_AIM_:
Please copy out all the records below, swapping every "breadcrumb" for "path bar" and leaving everything else unchanged.

[Stored records]
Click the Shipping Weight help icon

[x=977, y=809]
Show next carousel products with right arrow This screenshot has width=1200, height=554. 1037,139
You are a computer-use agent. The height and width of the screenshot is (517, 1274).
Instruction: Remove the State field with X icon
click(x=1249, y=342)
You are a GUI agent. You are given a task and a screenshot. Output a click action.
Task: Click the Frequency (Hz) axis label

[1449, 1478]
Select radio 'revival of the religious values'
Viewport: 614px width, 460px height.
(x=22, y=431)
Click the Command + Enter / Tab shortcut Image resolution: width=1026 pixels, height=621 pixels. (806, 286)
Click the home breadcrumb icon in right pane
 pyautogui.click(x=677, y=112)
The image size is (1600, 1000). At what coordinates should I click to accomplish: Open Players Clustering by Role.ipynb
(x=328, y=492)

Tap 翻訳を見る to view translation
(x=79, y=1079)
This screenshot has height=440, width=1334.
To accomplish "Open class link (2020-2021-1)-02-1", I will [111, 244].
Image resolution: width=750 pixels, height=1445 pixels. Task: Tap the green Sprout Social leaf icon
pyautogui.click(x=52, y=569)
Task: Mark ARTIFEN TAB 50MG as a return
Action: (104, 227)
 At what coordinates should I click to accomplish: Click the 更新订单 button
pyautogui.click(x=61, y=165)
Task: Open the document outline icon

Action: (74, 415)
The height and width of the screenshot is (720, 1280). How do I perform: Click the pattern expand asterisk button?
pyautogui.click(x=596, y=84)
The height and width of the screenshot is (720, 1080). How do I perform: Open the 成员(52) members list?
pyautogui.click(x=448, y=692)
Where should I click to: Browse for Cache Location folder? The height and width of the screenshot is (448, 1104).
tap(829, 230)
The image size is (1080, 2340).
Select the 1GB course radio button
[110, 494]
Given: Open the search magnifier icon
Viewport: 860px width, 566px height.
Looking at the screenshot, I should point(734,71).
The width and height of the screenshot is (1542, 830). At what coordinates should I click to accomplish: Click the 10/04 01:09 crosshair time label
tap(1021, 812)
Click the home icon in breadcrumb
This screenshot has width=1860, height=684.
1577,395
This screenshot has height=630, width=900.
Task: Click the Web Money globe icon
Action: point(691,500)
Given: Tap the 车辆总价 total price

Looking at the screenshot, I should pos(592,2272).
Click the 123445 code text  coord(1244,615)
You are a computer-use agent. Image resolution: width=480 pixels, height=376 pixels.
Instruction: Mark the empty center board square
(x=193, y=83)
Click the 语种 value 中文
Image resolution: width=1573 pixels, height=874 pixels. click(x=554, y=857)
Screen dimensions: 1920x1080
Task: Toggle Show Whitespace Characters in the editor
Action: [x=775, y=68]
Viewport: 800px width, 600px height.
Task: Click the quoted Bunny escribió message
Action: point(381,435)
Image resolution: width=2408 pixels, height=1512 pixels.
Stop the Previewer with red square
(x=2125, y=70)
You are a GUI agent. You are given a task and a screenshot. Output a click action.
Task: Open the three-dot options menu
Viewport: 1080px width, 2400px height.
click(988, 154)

_SOLUTION FOR THIS PROBLEM_:
Click the Shipping Weight help icon

[x=977, y=809]
Show next carousel products with right arrow This screenshot has width=1200, height=554. 1037,139
You are a computer-use agent. The height and width of the screenshot is (517, 1274).
Instruction: Remove the State field with X icon
click(x=1249, y=342)
You are a GUI agent. You are given a task and a screenshot. Output a click action.
Task: Click the Frequency (Hz) axis label

[1449, 1478]
Select radio 'revival of the religious values'
Viewport: 614px width, 460px height.
(x=22, y=431)
Click the Command + Enter / Tab shortcut Image resolution: width=1026 pixels, height=621 pixels. (806, 286)
Click the home path bar icon in right pane
 pyautogui.click(x=677, y=112)
The image size is (1600, 1000). At what coordinates should I click to accomplish: Open Players Clustering by Role.ipynb
(x=328, y=492)

Tap 翻訳を見る to view translation
(x=79, y=1079)
This screenshot has height=440, width=1334.
To accomplish "Open class link (2020-2021-1)-02-1", I will [111, 244].
Image resolution: width=750 pixels, height=1445 pixels. Task: Tap the green Sprout Social leaf icon
pyautogui.click(x=52, y=569)
Task: Mark ARTIFEN TAB 50MG as a return
Action: (104, 227)
 At what coordinates should I click to accomplish: Click the 更新订单 button
pyautogui.click(x=61, y=165)
Task: Open the document outline icon

Action: (74, 415)
The height and width of the screenshot is (720, 1280). How do I perform: Click the pattern expand asterisk button?
pyautogui.click(x=596, y=84)
The height and width of the screenshot is (720, 1080). How do I perform: Open the 成员(52) members list?
pyautogui.click(x=448, y=692)
Where should I click to: Browse for Cache Location folder? The height and width of the screenshot is (448, 1104).
tap(829, 230)
The image size is (1080, 2340).
Select the 1GB course radio button
[110, 494]
Given: Open the search magnifier icon
Viewport: 860px width, 566px height.
Looking at the screenshot, I should point(734,71).
The width and height of the screenshot is (1542, 830). At what coordinates should I click to accomplish: Click the 10/04 01:09 crosshair time label
tap(1021, 812)
Click the home icon in path bar
This screenshot has width=1860, height=684.
1577,395
This screenshot has height=630, width=900.
Task: Click the Web Money globe icon
Action: point(691,500)
Given: Tap the 车辆总价 total price

Looking at the screenshot, I should pos(592,2272).
Click the 123445 code text  coord(1244,615)
You are a computer-use agent. Image resolution: width=480 pixels, height=376 pixels.
Instruction: Mark the empty center board square
(x=193, y=83)
Click the 语种 value 中文
Image resolution: width=1573 pixels, height=874 pixels. click(x=554, y=857)
Screen dimensions: 1920x1080
Task: Toggle Show Whitespace Characters in the editor
Action: [x=775, y=68]
Viewport: 800px width, 600px height.
Task: Click the quoted Bunny escribió message
Action: point(381,435)
Image resolution: width=2408 pixels, height=1512 pixels.
Stop the Previewer with red square
(x=2125, y=70)
You are a GUI agent. You are given a task and a screenshot. Output a click action.
Task: Open the three-dot options menu
Viewport: 1080px width, 2400px height.
click(988, 154)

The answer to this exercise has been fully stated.